(Saved entries)
* * * * * * *

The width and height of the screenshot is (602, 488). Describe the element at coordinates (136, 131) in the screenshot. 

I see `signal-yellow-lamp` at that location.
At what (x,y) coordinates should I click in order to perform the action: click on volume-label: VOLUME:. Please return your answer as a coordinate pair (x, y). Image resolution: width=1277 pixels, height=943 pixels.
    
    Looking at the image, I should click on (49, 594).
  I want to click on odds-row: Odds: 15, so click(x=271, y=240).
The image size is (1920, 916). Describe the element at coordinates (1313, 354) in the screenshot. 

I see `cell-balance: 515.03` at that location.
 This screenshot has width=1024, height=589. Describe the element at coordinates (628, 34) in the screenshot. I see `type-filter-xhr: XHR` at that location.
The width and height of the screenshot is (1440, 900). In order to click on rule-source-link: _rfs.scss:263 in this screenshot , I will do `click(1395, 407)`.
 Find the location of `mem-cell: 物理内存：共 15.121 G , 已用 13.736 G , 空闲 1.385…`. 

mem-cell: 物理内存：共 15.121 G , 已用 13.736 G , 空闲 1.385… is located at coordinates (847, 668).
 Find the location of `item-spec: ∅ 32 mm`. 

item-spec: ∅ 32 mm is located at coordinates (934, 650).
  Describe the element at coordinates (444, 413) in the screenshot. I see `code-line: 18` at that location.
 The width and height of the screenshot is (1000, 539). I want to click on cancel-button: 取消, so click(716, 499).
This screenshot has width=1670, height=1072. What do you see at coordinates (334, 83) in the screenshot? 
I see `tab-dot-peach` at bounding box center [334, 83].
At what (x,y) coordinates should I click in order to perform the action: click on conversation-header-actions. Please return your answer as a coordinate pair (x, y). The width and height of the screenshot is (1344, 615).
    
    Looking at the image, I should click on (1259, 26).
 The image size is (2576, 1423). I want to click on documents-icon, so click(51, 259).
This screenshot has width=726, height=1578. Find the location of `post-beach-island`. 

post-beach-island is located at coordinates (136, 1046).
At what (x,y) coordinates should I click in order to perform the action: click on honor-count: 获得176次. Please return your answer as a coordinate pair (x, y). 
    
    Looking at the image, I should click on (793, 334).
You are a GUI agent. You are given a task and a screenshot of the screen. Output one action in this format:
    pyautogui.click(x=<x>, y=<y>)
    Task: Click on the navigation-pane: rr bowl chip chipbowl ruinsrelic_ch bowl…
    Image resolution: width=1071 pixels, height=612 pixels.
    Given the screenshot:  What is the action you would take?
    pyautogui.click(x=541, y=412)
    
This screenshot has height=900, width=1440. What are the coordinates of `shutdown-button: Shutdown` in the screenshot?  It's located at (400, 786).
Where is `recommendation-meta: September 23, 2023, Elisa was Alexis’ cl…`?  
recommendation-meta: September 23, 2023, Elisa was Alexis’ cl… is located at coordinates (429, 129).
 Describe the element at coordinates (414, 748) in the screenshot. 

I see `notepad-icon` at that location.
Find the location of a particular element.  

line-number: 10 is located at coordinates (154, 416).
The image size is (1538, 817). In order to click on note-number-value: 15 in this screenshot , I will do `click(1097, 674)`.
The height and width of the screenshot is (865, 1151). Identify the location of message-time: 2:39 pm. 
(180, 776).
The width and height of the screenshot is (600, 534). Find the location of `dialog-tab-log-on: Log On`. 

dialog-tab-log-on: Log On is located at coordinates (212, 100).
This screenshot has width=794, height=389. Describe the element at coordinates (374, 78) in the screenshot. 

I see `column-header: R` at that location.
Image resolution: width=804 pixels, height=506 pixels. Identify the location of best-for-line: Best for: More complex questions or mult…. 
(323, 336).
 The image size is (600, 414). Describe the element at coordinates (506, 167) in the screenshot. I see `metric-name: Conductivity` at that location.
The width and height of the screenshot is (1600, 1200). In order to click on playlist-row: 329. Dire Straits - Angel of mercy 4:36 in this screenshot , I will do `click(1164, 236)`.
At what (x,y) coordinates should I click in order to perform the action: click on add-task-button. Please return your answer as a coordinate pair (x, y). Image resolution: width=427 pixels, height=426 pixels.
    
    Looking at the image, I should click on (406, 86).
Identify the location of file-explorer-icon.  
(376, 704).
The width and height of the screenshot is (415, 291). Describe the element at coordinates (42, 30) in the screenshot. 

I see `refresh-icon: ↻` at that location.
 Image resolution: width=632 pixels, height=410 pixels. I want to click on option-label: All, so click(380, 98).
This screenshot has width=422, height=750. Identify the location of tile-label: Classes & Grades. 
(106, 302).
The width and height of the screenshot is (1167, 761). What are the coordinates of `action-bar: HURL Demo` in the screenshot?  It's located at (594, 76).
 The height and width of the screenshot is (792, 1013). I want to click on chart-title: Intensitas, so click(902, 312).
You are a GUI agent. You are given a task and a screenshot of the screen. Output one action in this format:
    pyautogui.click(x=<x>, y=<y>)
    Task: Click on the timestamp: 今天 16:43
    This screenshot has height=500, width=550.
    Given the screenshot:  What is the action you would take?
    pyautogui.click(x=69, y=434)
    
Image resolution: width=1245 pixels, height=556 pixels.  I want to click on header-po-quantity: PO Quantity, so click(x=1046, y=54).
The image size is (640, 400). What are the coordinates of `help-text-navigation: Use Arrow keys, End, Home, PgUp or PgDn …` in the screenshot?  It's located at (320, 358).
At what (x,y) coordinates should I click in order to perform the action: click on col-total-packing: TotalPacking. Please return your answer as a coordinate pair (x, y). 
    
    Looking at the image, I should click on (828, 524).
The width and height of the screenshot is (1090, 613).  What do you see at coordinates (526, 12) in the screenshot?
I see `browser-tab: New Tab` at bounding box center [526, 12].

* * * * * * *

§ **What the exercise asks**
Show each line of the data above that contains the string "Elisa".

§ **Solution to this problem**
Where is `recommendation-meta: September 23, 2023, Elisa was Alexis’ cl…`?  
recommendation-meta: September 23, 2023, Elisa was Alexis’ cl… is located at coordinates (429, 129).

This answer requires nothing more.